Что же касается линеарной («линейной») анимации, то ее нормативное «превосходство» сказывается в том, что движения линий как бы вынуждаются какой-то внешней силой, имитируют какую-то иную жизнь, жесты. Такое ощущение возникает от «Ритметики» и «Дрозда»; зато в параллельных «Горизонтальных линиях» Мак-Ларен вышел на какой-то совершенно иной, мало знакомый нам уровень абстрактной реальности. Нечто подобное, а именно горизонтальные полосы, есть в живописи Марка Ротко. Но динамика линий и полос остается таинственной. Можно было бы предположить, что из этого движения возникает гармоническое сочетание витальной пульсации пятна с закономерным движением линии. Но эта гармония никоим образом не совпадает с драматизмом их человеческого переживания, скорее, здесь нечто сверхчеловеческое, и потому завораживающее. Мы следим за этими движениями, как за каким-то таинственным и священным уроком, какими-то священными манипуляциями, и, уставая, теряя из виду закон этих манипуляций, отдаемся блаженному экстазу полуучастия-полусозерцания.
2. Различение метаморфоз и событий
Я вновь отталкиваюсь здесь от эйзенштейновского анализа Диснея, и мне представляется, что Дисней в своих метаморфических экспериментах оказался более глубоким, чем Мак-Ларен, который в основном оперирует движениями событий.
Движение событий — это движение, которое сохраняет тождественность участников движения. Это встречи, расставания, столкновения, конфликты и т.д. Движения метаморфозы — это такие движения, в которых ее участники пересоздаются.
Поначалу кажется, что в фильмах Мак-Ларена преобладает событие, а не метаморфоза. Однако надо думать, это не так. Даже в таком простом сюжетном фильме, как «Соседи», есть и события, и метаморфозы. Основная метаморфоза этого фильма — это утрата людьми своего человеческого облика, что Мак-Ларен показывает с помощью изменения характера их движений. Персонажи, начав двигаться, как и подобает людям, с присущими им обычными жестами, постепенно впадая в ярость, начинают двигаться, как неодушевленные тела: они летают и кружатся, снуют по лужайке, как некие фантастические чучела.

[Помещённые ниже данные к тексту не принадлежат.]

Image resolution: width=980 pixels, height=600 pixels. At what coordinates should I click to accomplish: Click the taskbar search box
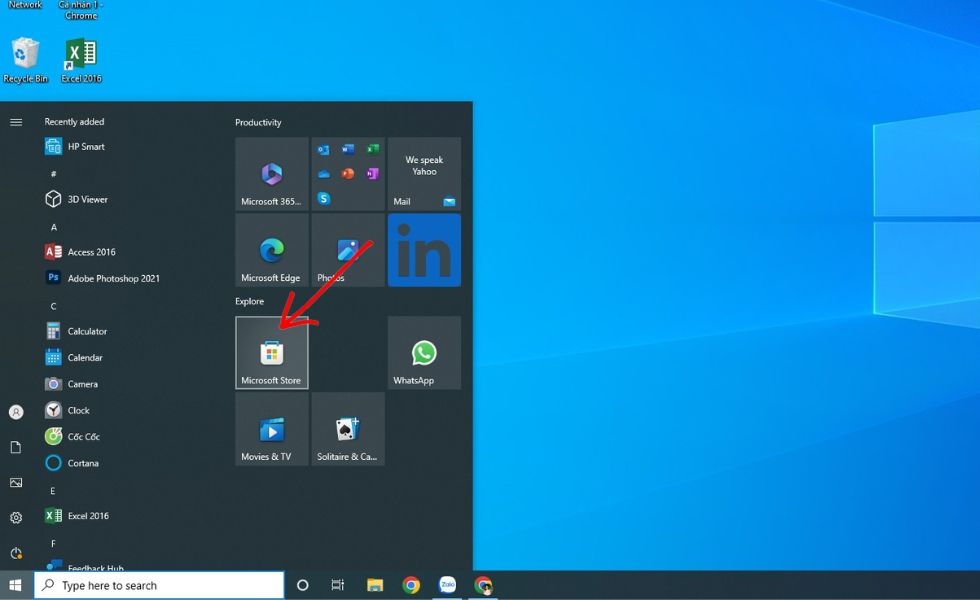[160, 585]
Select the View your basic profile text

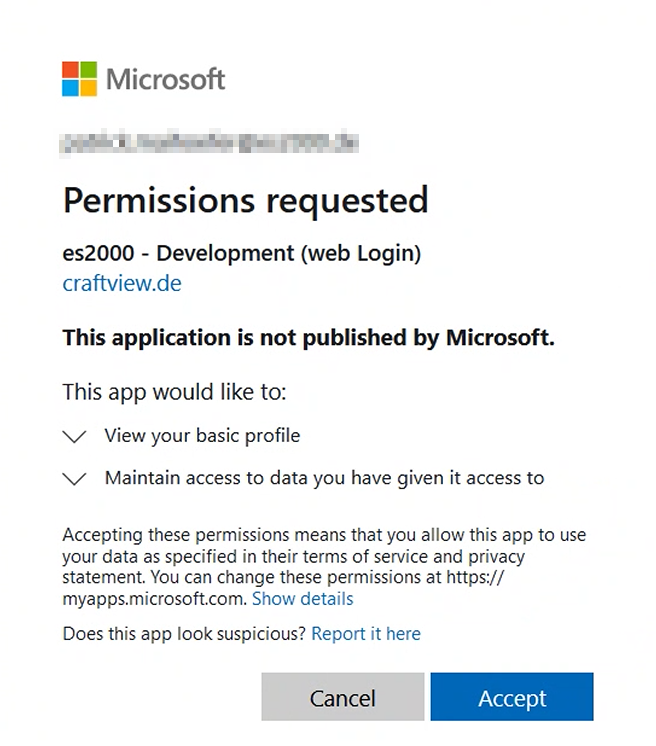pos(202,435)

Здесь Мак-Ларен отчасти приоткрывает тайну хореографии, в особенности фольклорной пляски, восходящей к обрядовым ритуалам и церемониям. Выход персонажей «Соседей» за рамки естественного органического жеста был бы более присущ, скажем, геометрическим фигурам, техническим фигурам, условным фигурам. Однако изъятие человеческой фигуры из органического человеческого жеста и помещение его в некоторую другую ритмико-орнаментальную и пространственно-временную динамику, которая человеку как таковому не присуща, и составляет глубинную природу танца. Вот почему, собственно говоря, хореография и народный танец и являются космическими, а не драматическими событиями par excellence. Конечно, можно сказать, что и балет, и народный танец используют гибридизацию космического и драматического жеста (если эти условные термины могут быть понятны), но от этого основная мысль никуда не исчезает. Манипулирование человеческим телом по законам геометрических перемещений выводит нас за рамки, так сказать, социальной человечности и продуцирует «космический жест». Все это представляется мне принципиально важными вещами, глубочайшими онтологическими проблемами, которые, может быть, не имеют прямого отношения к кинематографу как таковому, но для понимания абстрактной живописи, танца, музыки, внутренних коллизий изобразительного искусства имеют огромное значение, и здесь я их обозначаю как проблемы.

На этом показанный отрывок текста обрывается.